Gepubliceerd op 17-01-2021

Funk

betekenis & definitie

[<Eng. to funk, niet aandurven], v./m. (g. mv.), term uit de jaren vijftig, zestig en zeventig gebruikt in de muziek en in de beeldende kunst.

© MUZIEK. In de jaren vijftig werd in de muziek met de term funk een vorm van → be-bop aangeduid, die sterk was beïnvloed door de → gospel-music en → rhythm and blues. De in de jaren zestig ontstane vocale vorm van de → soul onderging in sterke mate de invloed van bovengenoemde, veelal instrumentale jazzvorm. Onder funk werd in de jaren zeventig de vocaal-instrumentale voortzetting van deze soul verstaan, die o.a. ten gehore wordt gebracht door Earth, Wind and Fire.

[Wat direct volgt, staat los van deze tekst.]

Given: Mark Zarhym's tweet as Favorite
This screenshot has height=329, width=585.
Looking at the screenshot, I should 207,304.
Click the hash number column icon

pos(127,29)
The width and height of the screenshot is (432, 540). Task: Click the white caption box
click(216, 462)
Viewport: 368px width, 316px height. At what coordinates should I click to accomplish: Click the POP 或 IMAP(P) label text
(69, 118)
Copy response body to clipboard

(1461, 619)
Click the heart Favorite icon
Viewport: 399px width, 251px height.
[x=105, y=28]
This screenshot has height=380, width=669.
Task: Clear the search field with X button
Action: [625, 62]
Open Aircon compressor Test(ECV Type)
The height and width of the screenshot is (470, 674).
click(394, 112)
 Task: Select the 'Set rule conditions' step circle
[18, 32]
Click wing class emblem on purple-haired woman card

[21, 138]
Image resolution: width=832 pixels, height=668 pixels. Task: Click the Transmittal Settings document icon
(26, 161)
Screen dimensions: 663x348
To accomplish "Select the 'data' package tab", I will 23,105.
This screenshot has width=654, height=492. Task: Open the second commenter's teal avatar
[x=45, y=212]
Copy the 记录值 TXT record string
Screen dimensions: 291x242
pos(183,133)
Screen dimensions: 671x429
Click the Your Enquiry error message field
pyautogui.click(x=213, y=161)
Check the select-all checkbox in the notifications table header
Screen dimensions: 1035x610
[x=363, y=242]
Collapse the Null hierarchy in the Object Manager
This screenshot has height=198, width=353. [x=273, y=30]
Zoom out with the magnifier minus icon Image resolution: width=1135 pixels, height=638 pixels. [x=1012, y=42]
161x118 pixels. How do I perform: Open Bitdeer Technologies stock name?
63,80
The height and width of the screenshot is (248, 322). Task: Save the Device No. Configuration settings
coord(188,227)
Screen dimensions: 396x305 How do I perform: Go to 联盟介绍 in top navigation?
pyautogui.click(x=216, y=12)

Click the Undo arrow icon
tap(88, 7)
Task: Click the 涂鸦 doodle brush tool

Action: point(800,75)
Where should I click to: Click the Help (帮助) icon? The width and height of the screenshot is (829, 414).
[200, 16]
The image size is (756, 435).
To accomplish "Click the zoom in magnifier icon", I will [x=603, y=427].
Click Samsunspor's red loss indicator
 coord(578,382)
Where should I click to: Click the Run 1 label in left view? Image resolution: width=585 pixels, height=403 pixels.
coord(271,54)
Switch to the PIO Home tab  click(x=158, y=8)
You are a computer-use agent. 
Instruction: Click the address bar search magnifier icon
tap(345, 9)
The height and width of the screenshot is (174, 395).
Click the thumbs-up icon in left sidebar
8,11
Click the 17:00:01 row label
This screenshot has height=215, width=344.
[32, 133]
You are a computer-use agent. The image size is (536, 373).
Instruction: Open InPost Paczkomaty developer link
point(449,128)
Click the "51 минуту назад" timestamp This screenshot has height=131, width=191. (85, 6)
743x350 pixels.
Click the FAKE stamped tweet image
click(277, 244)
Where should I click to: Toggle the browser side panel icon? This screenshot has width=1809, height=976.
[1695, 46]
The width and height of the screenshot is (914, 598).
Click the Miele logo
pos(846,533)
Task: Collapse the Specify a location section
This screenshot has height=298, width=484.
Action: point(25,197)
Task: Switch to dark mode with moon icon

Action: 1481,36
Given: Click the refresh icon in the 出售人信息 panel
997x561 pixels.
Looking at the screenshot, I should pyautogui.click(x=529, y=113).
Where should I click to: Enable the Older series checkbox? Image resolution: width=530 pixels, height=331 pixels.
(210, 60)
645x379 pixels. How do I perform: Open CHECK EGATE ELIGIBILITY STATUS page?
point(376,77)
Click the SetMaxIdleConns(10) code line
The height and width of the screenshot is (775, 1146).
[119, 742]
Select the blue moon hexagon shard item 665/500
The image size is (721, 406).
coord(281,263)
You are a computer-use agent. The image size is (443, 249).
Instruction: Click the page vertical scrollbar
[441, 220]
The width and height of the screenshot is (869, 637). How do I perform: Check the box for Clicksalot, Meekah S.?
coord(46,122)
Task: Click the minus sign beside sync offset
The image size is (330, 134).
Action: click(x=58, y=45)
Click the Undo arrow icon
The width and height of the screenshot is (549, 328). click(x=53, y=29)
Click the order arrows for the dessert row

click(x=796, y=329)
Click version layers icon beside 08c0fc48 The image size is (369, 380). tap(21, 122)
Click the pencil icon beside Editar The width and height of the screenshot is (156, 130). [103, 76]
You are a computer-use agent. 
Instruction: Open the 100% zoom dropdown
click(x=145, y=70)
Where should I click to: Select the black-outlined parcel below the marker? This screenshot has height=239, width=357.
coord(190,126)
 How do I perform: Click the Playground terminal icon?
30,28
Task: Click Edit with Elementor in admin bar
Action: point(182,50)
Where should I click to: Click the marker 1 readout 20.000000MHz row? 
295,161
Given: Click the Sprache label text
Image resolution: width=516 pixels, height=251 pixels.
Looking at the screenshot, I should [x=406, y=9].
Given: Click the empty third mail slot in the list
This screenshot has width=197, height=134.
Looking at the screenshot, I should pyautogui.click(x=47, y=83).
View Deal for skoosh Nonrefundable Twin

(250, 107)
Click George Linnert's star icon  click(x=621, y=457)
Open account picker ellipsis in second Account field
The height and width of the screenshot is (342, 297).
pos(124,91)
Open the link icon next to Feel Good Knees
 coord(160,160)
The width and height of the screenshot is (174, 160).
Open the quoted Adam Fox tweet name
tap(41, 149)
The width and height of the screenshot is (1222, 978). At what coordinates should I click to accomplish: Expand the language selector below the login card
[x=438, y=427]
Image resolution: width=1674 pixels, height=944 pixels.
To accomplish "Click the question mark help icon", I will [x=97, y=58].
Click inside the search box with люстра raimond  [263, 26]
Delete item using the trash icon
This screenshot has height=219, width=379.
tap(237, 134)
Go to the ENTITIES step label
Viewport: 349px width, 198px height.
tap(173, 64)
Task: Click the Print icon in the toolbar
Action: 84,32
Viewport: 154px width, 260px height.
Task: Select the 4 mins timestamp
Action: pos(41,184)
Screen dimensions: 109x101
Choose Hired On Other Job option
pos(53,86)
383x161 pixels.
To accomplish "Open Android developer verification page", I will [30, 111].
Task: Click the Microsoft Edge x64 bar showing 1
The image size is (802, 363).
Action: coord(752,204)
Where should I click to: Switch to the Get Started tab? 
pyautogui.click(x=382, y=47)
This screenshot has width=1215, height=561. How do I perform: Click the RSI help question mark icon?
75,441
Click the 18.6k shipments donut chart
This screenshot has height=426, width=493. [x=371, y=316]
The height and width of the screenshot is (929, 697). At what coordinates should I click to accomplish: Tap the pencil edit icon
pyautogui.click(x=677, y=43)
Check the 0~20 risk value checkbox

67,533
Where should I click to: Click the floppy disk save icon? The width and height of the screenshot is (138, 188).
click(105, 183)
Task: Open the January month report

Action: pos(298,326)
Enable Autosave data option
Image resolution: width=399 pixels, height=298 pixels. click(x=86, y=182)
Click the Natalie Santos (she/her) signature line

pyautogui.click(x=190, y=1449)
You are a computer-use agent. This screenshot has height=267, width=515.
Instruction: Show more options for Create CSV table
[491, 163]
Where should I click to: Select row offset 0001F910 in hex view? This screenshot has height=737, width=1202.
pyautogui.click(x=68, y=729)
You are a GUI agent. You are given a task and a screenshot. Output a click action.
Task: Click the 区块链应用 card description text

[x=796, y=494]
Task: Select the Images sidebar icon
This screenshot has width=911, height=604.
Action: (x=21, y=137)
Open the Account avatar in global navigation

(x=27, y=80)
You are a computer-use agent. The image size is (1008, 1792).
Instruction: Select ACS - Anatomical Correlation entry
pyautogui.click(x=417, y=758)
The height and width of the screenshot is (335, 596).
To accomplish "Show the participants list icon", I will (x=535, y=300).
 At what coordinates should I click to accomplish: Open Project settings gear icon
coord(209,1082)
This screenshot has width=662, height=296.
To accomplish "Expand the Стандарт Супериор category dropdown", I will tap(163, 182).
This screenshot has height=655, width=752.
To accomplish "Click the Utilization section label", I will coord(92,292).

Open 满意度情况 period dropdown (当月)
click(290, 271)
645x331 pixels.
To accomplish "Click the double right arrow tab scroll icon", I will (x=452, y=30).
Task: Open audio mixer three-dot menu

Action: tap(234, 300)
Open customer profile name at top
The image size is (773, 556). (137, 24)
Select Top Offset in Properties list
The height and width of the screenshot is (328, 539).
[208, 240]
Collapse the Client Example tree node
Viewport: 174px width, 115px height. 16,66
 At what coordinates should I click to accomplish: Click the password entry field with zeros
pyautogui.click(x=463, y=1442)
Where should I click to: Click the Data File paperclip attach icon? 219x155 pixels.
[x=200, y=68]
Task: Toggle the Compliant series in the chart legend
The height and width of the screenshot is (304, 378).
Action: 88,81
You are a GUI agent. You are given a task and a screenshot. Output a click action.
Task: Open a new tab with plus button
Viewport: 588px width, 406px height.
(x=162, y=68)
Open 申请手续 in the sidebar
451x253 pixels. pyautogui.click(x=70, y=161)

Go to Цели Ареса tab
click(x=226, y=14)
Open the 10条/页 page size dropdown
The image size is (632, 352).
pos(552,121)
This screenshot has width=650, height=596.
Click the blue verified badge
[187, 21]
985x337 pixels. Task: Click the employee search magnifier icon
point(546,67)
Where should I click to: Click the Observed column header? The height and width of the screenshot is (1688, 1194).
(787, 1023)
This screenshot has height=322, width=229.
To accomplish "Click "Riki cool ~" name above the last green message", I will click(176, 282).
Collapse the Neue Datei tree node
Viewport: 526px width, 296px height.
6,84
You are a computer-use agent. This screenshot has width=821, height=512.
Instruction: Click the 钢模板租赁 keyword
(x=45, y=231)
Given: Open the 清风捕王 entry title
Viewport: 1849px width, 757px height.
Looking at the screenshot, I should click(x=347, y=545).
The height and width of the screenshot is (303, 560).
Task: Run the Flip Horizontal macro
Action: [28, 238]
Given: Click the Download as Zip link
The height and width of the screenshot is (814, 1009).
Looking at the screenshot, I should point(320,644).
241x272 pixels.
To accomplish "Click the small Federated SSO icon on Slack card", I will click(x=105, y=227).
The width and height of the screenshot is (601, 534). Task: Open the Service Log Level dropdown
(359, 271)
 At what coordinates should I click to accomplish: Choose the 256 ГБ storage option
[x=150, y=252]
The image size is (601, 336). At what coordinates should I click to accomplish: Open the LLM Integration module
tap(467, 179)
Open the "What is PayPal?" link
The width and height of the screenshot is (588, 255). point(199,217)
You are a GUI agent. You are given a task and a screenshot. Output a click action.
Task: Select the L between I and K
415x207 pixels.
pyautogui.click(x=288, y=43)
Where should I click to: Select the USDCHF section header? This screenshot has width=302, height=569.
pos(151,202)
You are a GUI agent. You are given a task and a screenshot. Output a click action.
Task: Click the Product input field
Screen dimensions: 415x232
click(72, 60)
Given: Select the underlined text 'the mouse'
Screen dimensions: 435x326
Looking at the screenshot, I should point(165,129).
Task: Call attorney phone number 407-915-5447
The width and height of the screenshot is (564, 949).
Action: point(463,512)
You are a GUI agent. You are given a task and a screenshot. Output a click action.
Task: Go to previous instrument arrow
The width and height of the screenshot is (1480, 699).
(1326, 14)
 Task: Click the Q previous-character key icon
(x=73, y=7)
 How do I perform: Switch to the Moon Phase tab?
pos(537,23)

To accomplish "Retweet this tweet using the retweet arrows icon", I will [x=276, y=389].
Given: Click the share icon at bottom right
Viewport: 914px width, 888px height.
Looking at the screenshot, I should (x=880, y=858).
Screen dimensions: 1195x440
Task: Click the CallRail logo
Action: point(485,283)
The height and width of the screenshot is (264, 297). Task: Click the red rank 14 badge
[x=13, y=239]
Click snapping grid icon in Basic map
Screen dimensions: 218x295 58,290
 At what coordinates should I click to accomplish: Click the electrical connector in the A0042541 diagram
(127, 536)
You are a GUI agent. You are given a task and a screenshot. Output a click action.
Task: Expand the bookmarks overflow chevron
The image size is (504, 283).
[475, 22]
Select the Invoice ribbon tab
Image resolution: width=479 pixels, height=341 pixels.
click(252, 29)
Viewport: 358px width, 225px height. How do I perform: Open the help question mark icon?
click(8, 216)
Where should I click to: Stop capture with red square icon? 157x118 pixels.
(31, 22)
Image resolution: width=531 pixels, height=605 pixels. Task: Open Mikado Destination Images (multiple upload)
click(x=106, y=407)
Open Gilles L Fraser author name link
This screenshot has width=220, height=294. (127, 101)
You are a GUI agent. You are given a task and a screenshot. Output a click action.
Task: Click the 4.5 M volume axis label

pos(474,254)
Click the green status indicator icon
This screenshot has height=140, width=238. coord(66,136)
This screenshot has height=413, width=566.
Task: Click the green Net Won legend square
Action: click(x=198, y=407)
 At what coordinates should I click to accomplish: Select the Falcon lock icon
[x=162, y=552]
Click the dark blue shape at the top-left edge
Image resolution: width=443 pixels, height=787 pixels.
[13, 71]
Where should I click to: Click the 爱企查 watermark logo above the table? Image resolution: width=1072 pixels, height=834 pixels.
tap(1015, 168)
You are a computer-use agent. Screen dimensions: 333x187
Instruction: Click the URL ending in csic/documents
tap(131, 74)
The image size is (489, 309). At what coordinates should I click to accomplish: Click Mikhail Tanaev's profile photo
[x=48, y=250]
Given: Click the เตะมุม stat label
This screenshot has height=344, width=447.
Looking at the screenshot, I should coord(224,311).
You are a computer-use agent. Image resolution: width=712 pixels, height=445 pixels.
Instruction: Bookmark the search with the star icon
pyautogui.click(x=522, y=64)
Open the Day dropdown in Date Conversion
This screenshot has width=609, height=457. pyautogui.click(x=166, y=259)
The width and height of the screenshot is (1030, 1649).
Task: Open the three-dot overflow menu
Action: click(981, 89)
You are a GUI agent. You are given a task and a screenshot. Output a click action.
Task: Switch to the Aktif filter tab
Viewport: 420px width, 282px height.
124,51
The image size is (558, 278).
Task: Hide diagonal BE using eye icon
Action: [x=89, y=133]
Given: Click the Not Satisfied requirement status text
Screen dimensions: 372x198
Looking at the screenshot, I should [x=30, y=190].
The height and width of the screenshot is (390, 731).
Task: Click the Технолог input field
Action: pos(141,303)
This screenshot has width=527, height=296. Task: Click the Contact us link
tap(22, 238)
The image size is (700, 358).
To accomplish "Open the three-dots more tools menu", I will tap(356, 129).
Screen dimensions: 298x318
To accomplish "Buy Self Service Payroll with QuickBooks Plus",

BEELDENDEKUNST De beeldende kunst die men in de jaren zestig funk noemde, was veelal driedimensionaal, symbolisch, bizar, evocatief en (soms) ironisch. Deze kunst toonde vaak verwantschap met het→ dadaïsme en het→ surrealisme, omdat ook hier alles mogelijk en niets waarschijnlijk is. Funk maakte zich niet druk om de publieke opinie, de gangbare moraal, wilde zeer zeker geen boodschap uitdragen, maar bracht een geheel eigen wereld naar voren, waarin het absurde en het plezier op een nieuwe wijze werden beklemtoond. LITT. Cat. tent. Funk, universiteit van Californië, Berkeley (1967); cat. tent.

Op losse schroeven, Stedelijk Museum, Amsterdam (1969); cat. tent. When attitudes become form, Kunsthalle, Bern (1969).